TO BE DONE> Reproduce the lines starting at the one containing "Click the page title with container number" and ending at the one containing "pyautogui.click(x=737, y=160)", both included. Leave the pictures out of your copy.
## BEGIN SOURCE RECORDS
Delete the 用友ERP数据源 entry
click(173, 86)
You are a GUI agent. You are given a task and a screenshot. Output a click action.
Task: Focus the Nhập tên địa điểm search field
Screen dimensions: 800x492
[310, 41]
## END SOURCE RECORDS
## BEGIN SOURCE RECORDS
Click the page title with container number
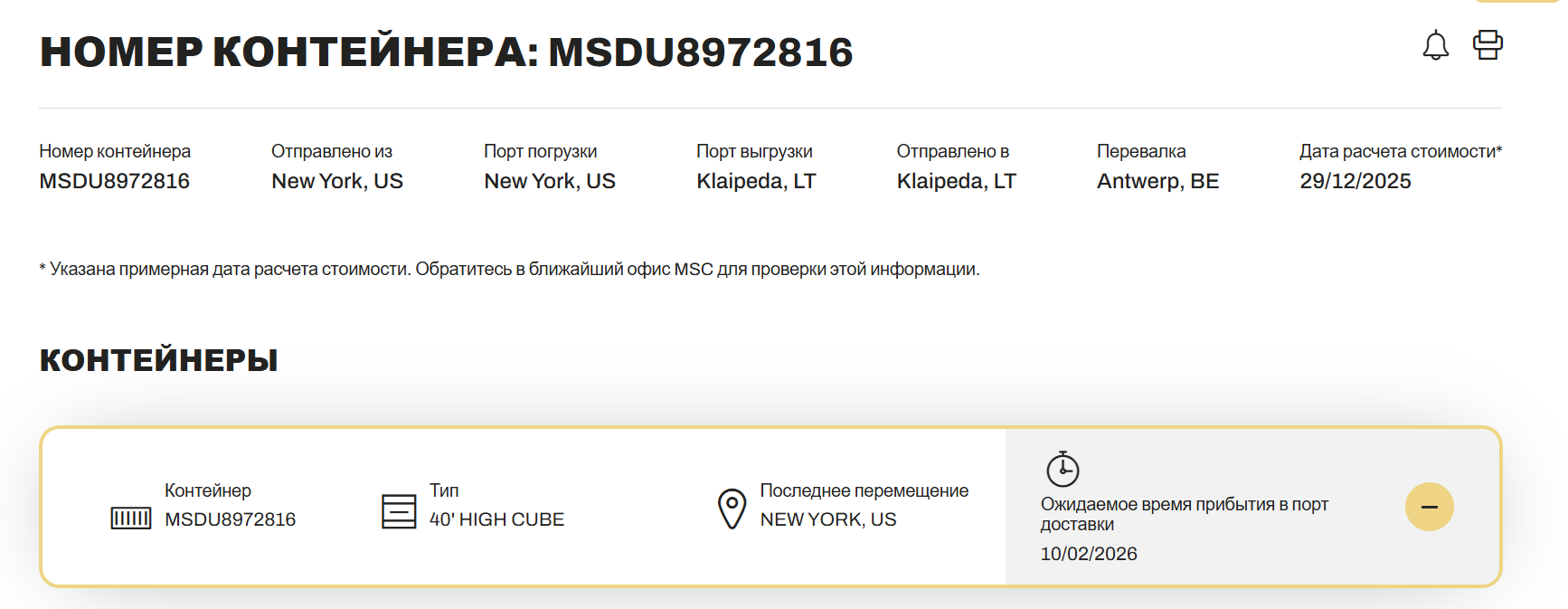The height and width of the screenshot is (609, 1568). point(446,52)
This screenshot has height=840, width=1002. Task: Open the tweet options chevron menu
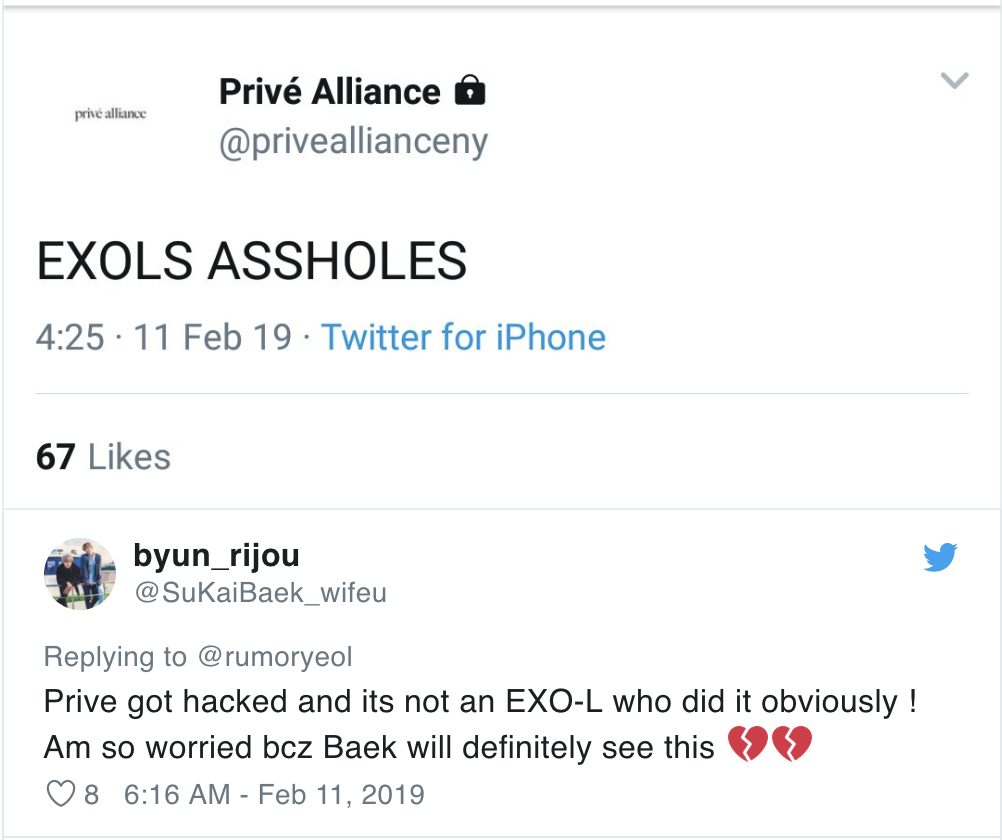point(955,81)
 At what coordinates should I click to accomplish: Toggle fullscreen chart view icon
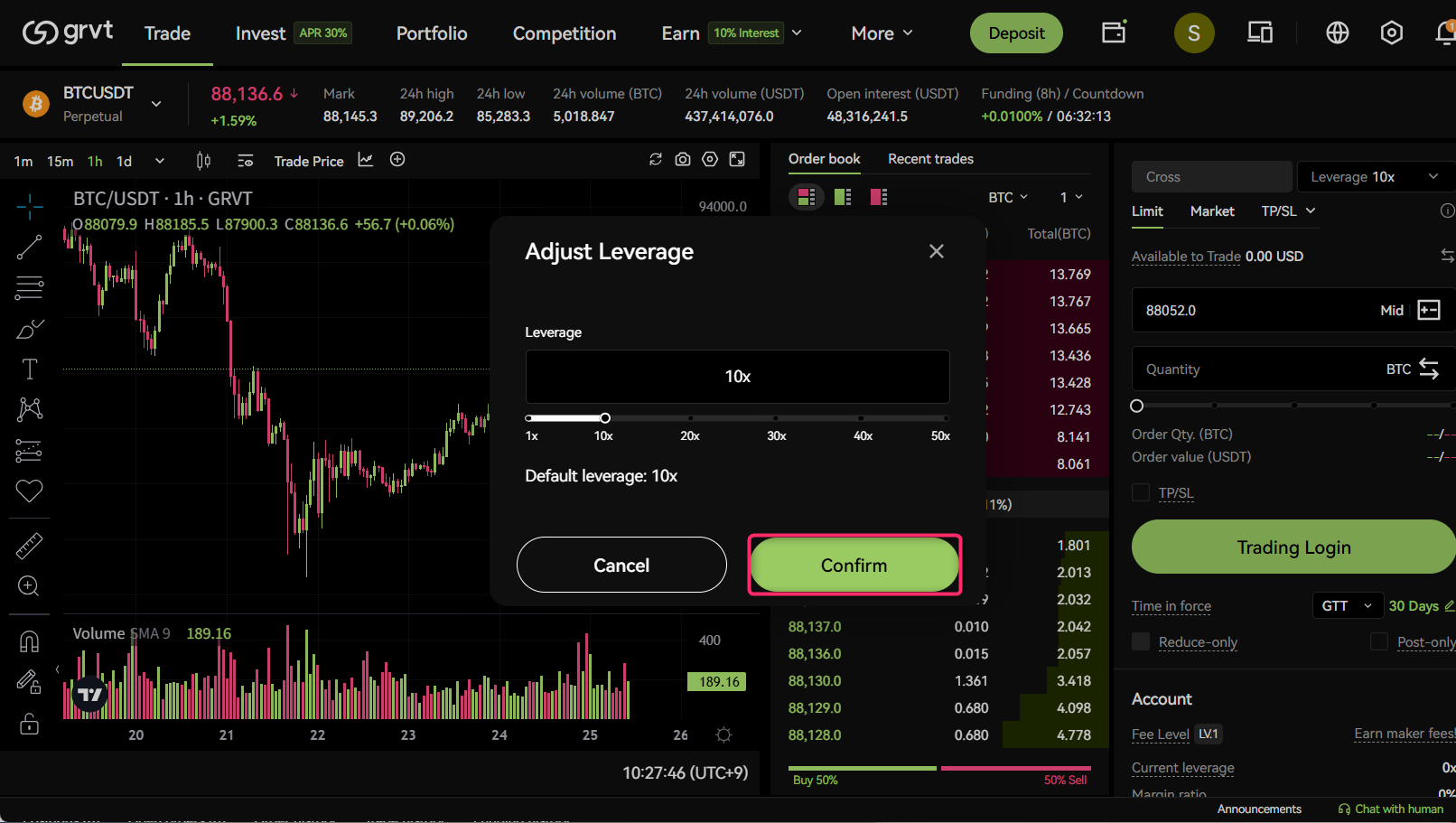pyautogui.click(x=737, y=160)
## END SOURCE RECORDS
RESPONSE TO THE TASK>
Click the page title with container number
The height and width of the screenshot is (609, 1568). point(446,52)
This screenshot has height=840, width=1002. Task: Open the tweet options chevron menu
point(955,81)
 At what coordinates should I click to accomplish: Toggle fullscreen chart view icon
pyautogui.click(x=737, y=160)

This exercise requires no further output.